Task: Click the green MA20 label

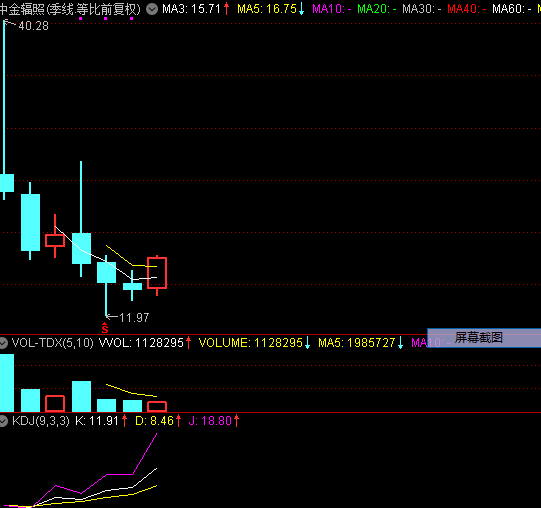Action: point(377,9)
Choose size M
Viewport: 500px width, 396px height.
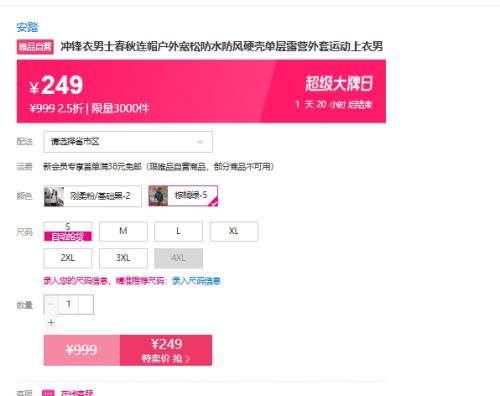click(123, 231)
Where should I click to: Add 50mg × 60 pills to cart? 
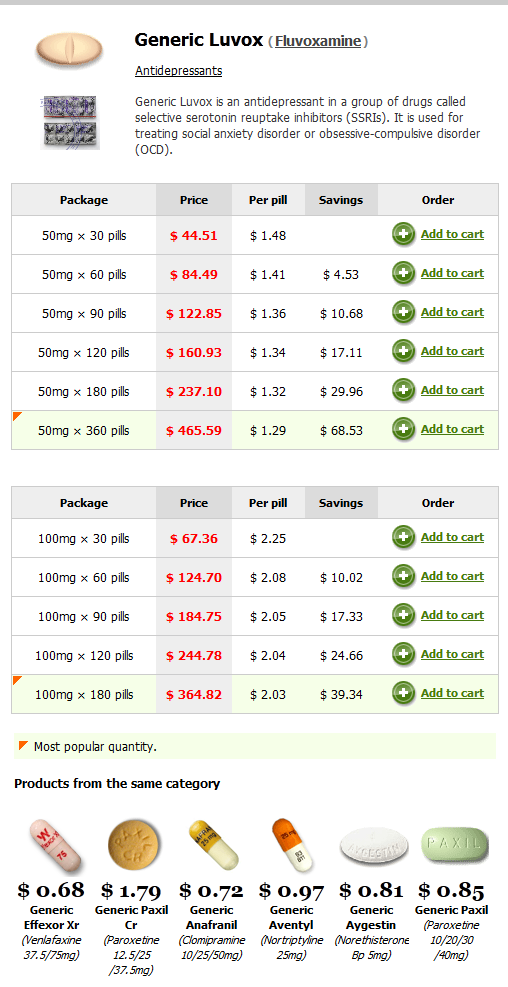click(452, 273)
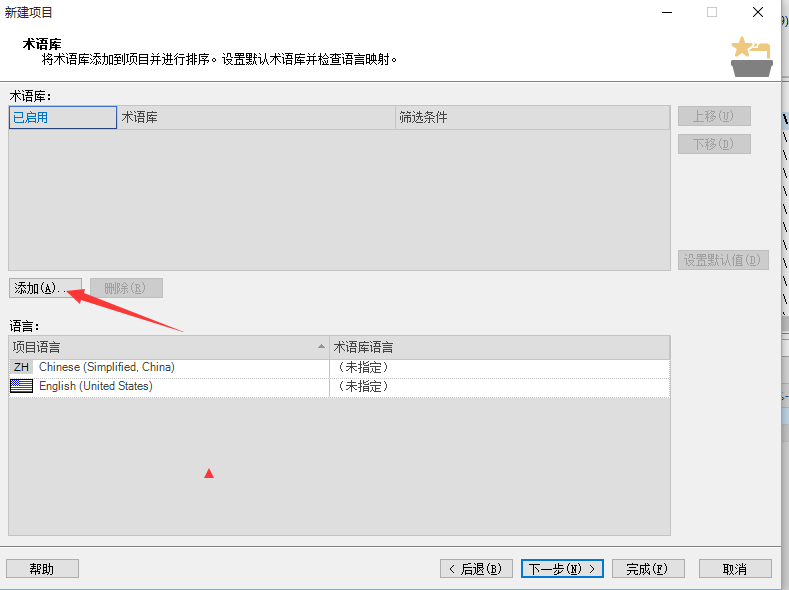Image resolution: width=789 pixels, height=590 pixels.
Task: Click the 已启用 column header
Action: [62, 117]
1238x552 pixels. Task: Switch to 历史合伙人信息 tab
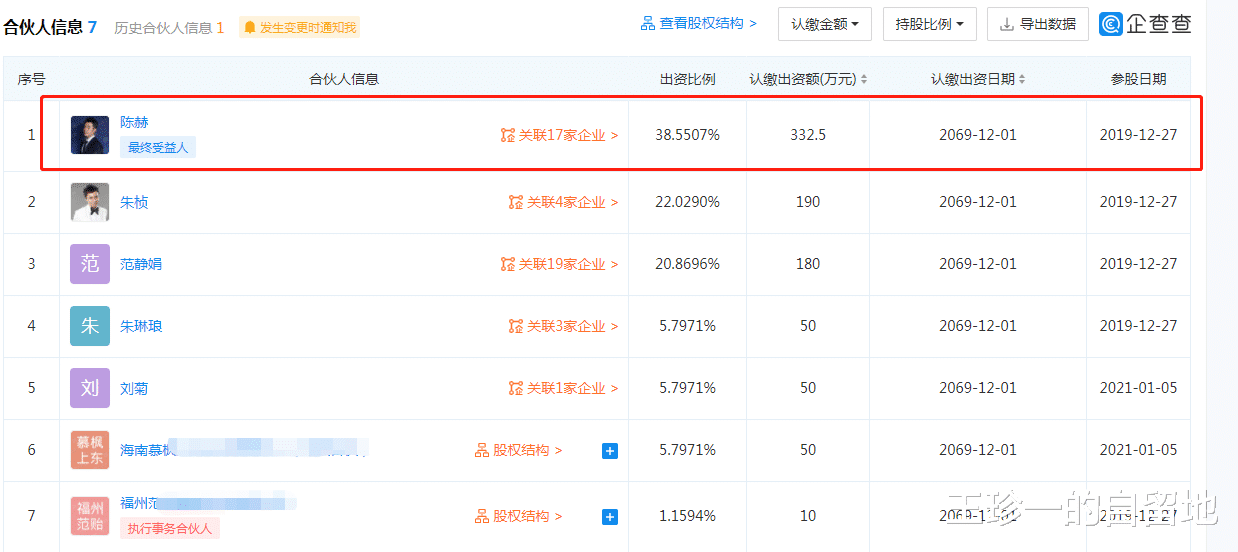[169, 28]
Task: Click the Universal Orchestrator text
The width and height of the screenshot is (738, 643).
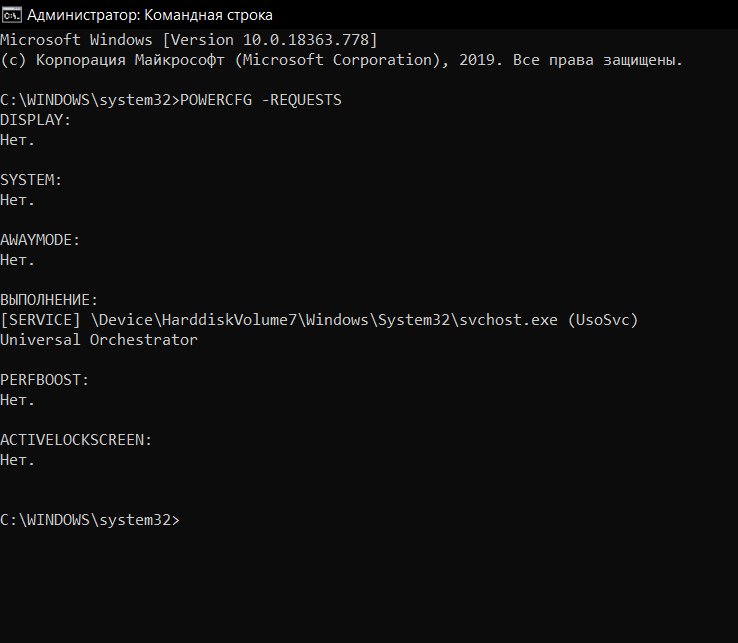Action: (99, 340)
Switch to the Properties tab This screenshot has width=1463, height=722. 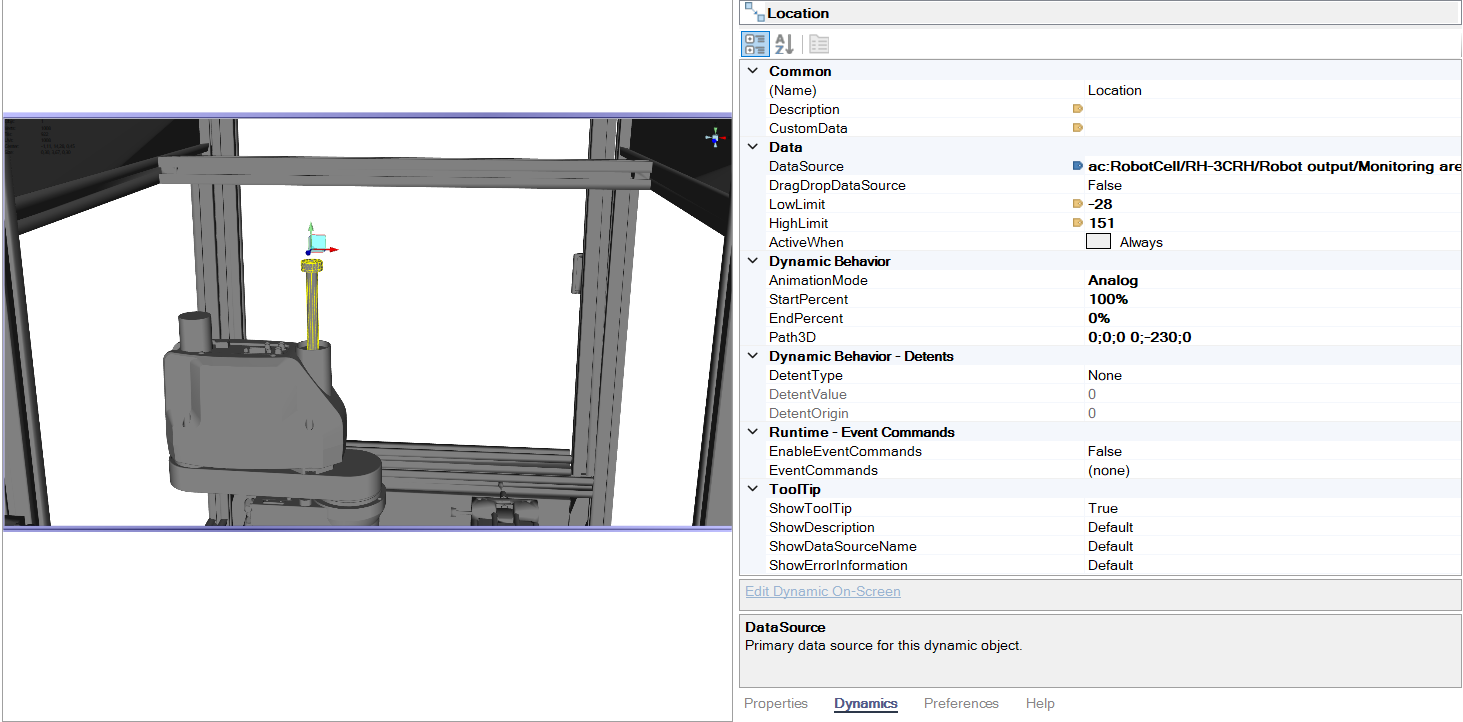[x=776, y=703]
========
Exercise objective: Would you restate, word for word and with no pictures, only the lines from the opening of the material through the line with "Task: Click the Universal Orchestrator text", both included?

Response area:
Task: Click the green MA20 label

Action: point(377,9)
Choose size M
Viewport: 500px width, 396px height.
click(123, 231)
Where should I click to: Add 50mg × 60 pills to cart? 
click(452, 273)
Image resolution: width=789 pixels, height=590 pixels.
Task: Click the 已启用 column header
Action: [62, 117]
1238x552 pixels. Task: Switch to 历史合伙人信息 tab
[169, 28]
Task: Click the Universal Orchestrator text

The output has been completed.